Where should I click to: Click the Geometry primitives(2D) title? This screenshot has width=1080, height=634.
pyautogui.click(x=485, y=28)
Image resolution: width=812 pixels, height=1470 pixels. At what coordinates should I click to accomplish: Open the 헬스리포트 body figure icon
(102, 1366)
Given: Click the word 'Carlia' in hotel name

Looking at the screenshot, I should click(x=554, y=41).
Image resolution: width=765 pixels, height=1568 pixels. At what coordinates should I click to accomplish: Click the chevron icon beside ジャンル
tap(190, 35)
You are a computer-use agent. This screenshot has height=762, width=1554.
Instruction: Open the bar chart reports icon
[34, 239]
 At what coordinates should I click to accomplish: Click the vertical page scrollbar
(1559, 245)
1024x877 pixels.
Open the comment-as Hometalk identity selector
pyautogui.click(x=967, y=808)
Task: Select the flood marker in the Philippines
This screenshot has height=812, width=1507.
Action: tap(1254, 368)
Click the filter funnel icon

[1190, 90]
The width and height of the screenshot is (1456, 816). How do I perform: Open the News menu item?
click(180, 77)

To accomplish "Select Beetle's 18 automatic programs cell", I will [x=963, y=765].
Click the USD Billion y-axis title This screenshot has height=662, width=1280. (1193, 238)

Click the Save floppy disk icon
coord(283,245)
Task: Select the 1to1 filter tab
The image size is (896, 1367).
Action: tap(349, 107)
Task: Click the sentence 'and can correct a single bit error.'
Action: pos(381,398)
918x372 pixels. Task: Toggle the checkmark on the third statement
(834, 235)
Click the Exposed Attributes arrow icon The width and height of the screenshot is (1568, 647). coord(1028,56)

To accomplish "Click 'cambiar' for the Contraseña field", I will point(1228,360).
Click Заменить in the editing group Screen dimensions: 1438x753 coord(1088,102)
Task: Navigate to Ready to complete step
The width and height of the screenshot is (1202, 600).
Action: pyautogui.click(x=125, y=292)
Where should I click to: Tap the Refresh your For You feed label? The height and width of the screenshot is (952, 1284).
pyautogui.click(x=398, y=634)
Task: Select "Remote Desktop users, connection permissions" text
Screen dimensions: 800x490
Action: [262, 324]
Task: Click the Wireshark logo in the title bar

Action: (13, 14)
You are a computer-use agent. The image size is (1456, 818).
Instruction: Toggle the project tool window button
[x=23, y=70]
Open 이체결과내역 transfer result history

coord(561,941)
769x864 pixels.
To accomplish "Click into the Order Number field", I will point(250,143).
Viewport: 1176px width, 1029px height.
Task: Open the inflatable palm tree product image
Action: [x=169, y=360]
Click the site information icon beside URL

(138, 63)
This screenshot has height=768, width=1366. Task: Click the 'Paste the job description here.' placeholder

---+---

**Work item:** A single number is the whole answer here: the number of lines in the data containing "computer".

**Written solution:** 2